Maxwell Newhouse and his solo show

Maxwell Newhouse and his solo show

Celebrating Canada’s 150th with flag paintings in Chilliwack exhibition

A six-month exhibition by Cultus Lake artist, Maxwell Newhouse, celebrates Canada and its 150th anniversary.

A six-month exhibition by Cultus Lake artist, Maxwell Newhouse, celebrates Canada and its 150th anniversary.

His show, Birth of a Nation, was installed in January and features about 20 pieces at the Chilliwack Cultural Centre, all of which incorporate the Canadian flag. His work spans from 1975 to the present day.

The show is named after the largest piece in the exhibition.

Birth of a Nation, the artwork, is on display for the second time in Chilliwack. It’s made up of four large paintings of the flag, each featuring the maple leaf in one of the four seasons.

Newhouse first painted the piece in 1975 for the 10th anniversary of the nation’s flag.

In 2015, Birth of a Nation — formerly called Four Seasons — was at Cultus Lake’s Main Beach for a one-day art show in celebration of the 50th anniversary of the Canadian flag. Displayed in a two-by-two grid, it started in the upper left with a tiny maple leaf representing spring. It blossomed into summer with a full-sized leaf, then a curled-up maple leaf for fall, and finally a plain white space resembling winter.

This time, the four are on display in a different order: Summer, fall, winter, and lastly spring.

“The birth of Canada was the first of July. Now it’s a perfect painting because it has a title that works,” says Newhouse. “All those years I was confused.”

Shortly after Birth of a Nation was painted, he created Portraits of Two Countries in 1977.

It was inspired by a coffee table book published in 1976 called Between Friends. It was Canada’s gift to the United States on its bicentennial.

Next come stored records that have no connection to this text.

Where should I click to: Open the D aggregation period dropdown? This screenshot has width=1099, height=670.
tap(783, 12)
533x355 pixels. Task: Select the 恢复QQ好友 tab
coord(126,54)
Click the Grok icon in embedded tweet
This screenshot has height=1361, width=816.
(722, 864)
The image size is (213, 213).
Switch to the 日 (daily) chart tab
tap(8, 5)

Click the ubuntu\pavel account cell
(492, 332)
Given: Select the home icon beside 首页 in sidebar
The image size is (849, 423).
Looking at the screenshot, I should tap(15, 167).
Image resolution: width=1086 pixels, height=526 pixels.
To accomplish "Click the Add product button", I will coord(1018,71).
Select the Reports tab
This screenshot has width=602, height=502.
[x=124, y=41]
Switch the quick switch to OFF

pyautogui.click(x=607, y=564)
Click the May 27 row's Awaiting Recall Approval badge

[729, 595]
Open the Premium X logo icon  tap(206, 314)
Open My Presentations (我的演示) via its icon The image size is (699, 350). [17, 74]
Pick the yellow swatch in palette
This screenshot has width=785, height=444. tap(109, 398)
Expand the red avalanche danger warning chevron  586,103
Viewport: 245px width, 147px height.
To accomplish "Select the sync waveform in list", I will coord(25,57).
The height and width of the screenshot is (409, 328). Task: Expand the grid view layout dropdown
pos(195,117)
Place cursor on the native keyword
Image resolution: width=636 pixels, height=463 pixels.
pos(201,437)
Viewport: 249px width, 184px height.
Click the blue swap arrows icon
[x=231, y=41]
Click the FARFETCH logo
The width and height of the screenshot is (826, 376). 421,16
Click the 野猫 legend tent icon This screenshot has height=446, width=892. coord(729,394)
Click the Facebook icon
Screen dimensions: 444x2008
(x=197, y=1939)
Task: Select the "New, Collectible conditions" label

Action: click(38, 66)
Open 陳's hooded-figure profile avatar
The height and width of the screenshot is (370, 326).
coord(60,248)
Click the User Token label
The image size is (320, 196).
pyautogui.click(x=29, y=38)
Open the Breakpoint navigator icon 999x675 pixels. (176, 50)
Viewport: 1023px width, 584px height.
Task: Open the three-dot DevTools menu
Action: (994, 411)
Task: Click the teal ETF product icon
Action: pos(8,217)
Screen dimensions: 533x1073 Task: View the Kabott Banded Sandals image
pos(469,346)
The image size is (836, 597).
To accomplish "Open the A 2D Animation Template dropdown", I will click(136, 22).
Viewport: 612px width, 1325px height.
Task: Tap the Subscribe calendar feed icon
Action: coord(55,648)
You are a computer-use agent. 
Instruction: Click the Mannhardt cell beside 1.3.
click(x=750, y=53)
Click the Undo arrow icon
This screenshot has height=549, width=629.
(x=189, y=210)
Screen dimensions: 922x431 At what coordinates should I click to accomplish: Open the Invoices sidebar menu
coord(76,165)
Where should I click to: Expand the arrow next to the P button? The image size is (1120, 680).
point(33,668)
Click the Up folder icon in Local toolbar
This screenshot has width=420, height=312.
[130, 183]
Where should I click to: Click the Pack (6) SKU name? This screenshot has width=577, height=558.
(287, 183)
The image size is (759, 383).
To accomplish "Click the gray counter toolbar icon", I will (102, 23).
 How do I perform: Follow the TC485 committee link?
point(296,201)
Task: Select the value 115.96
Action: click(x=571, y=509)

Portraits of Two Countries is made up of two pieces. Each painting has a Canadian flag above an American flag — they are identical, except that one is colour and the other black-and-white.

“We have such lovely neighbours. We’re so lucky, yet there’s still rivalry and unity,” says Newhouse.

This is the first time the two paintings have been on display. They were stored for 40 years, and in that time they were moved about eight or nine times from one storage unit to the next. Along the way, one of the pieces got damaged.

A small two-inch tear remains in the American flag of the coloured painting (pictured).

“I never remember tearing it. I would never tear one of my paintings, that’s probably the worst thing that can happen to a painting,” say Newhouse. “But probably within a minute, I realized that it made the painting perfect because of how the times are for them now. I feel really badly for America.”

“I’m leaving it (torn) because it’s just the way it is. It seems to have a purpose,” he adds.

The small exhibition has a handful of other pieces. One is called Colour Correction where he has painted the Canadian flag green and brown. The other is a series of 10 action paintings inspired by the American art movement of abstract expressionism.

Newhouse says the paintings are not original, and it’s just something he had to do.

“It’s an impulse to paint,” he says. “I’m just in a little world by myself celebrating.”

Ironically, the exhibition will be taken down just before July 1, right when Chilliwack and Canada will be celebrating the nation’s sesquicentennial anniversary.

You can catch Birth of a Nation up until then in the main lobby of the Chilliwack Cultural Centre.